The Mystery of the Blue Train was first serialized in the London evening newspaper The Star in thirty-eight un-illustrated instalments from Wednesday 1 February to Thursday 15 March 1928. The entire first two chapters were omitted from the serialization and it therefore contained only thirty-four chapters. There were slight amendments to the text, either to make sense of the openings of an instalment (e.g. changing "She then..." to "Katherine then..."), or omitting small sentences or words, especially in the opening instalment where several paragraphs were omitted. A reference to the continental Daily Mail at the start of chapter six (chapter eight in the book) was changed to "the newspaper" to avoid mentioning a competitor to The Star. Three chapters were given different names: chapter nine (eleven in the book) was called Something Good instead of Murder, chapter twenty-six (twenty-eight in the book) was called Poirot hedges instead of Poirot plays the Squirrel and chapter twenty-eight (chapter thirty in the book) was called Katherine's letters instead of Miss Viner gives judgement. The final chapter, called By the Sea in the book, was unnamed in the serialization.

===Book dedication===

Christie's dedication of the read, "To the two distinguished members of the O.F.D. – Carlotta and Peter", which, according to Agatha Christie Limited Staff and others, references the "difficult time" in 1926 of her mother's death and her husband's infidelity, and where "O.F.D." refers to the "Order of the Faithful Dogs". That camp included "Carlotta [Charlotte Fisher], hired by Christie as a secretary and Rosalind's governess, and Peter, Rosalind's much loved dog". They were juxtaposed with "the Order of the Faithless Rats", individuals that turned away from her during that time.

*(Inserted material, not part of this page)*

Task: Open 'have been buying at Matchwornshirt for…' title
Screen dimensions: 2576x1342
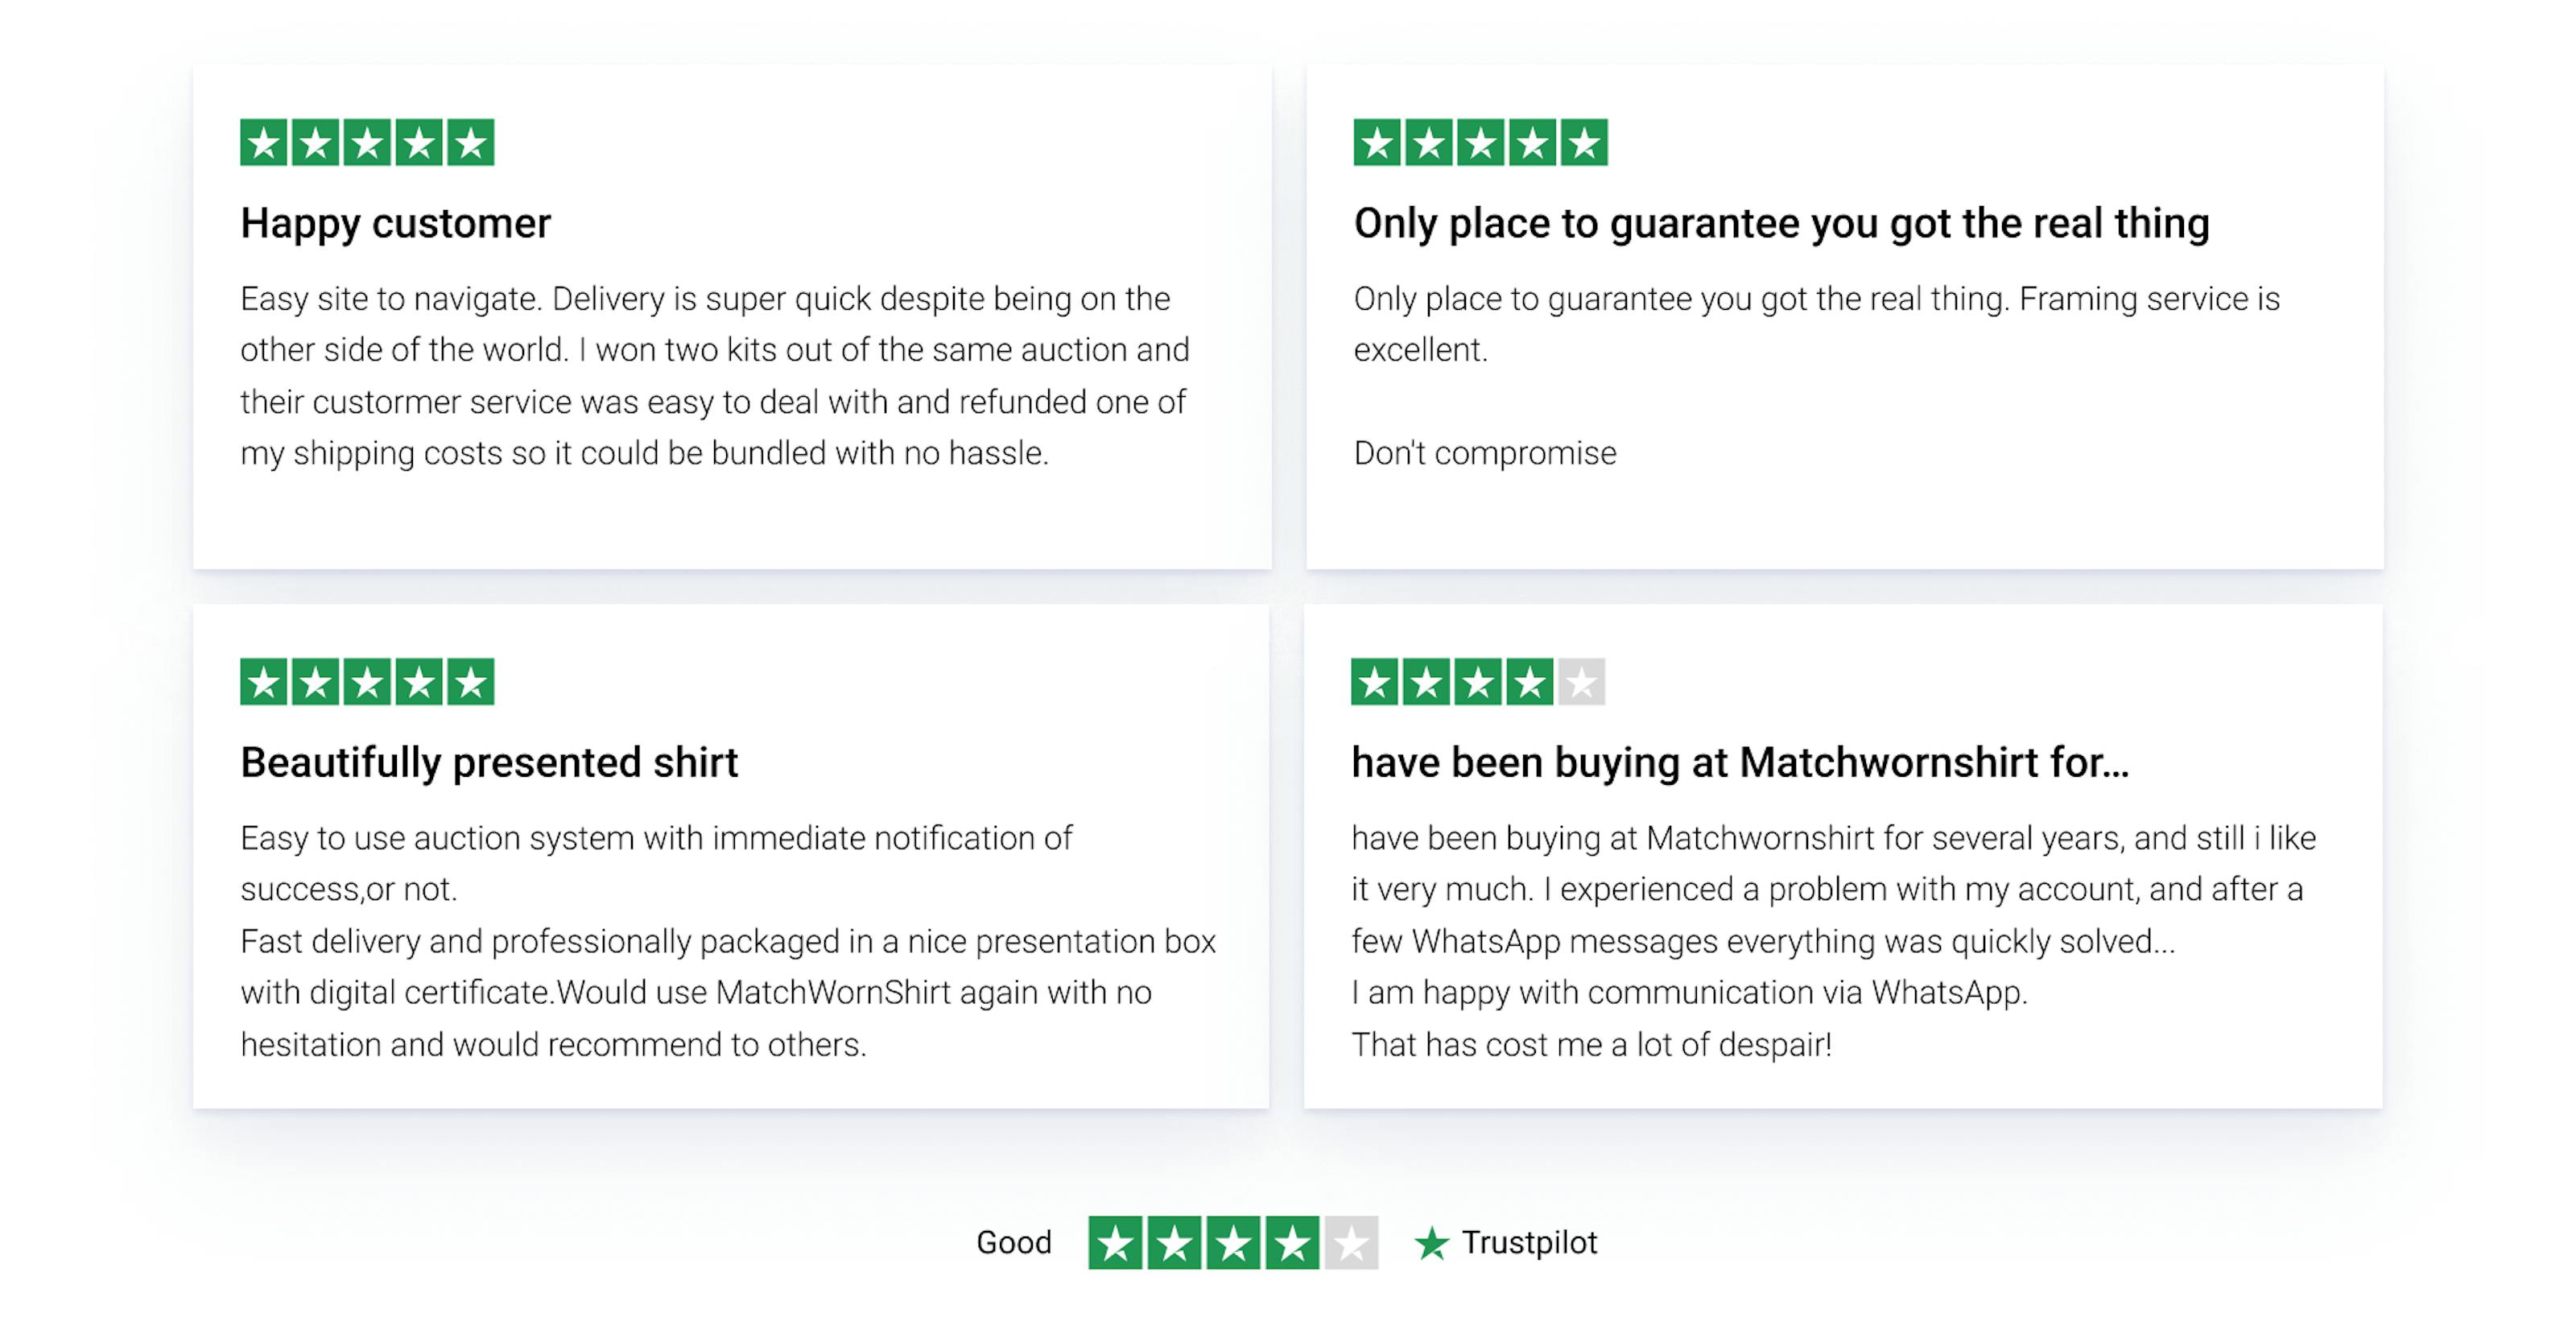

The particulars related to the dedication are these. Christie's mother died on 5 April; also referenced are the breakdown of her marriage to Archibald Christie, and her famous ten-day disappearance in December that year. These were events which disturbed her for the remainder of her life, and Christie learned that people she expected to be allies in her time of need turned away from her. One person who didn't was Charlotte Fisher (born c. 1901 – died 1976), who had been employed by Christie in 1924 as both her own secretary and as a governess to her daughter Rosalind.

When the events of 1926 were starting to recede, Christie states that she "had to take stock of my friends". She and Fisher (to whom Christie referred affectionately as both "Carlo" and "Carlotta") divided her acquaintances into two separate categories; the Order of Rats and the Order of Faithful Dogs (O.F.D.)—chief among the latter group, Christie put Charlotte Fisher for her steadfast support. Also named in this latter group, and also in the dedication of the book, is Peter, Christie's beloved terrier, who had been purchased for Rosalind in 1924. Peter's devotion to Christie at this time was never forgotten by her and she returned that affection, writing to her second husband, Max Mallowan, in 1930 that "You've never been through a really bad time with nothing but a dog to hold on to."

Peter was also the subject of the dedication of Dumb Witness (on the dustjacket of which he is pictured), published in 1937, one year before his death. Charlotte Fisher, together with her sister Mary, also received a second dedication in a book in And Then There Were None in 1939.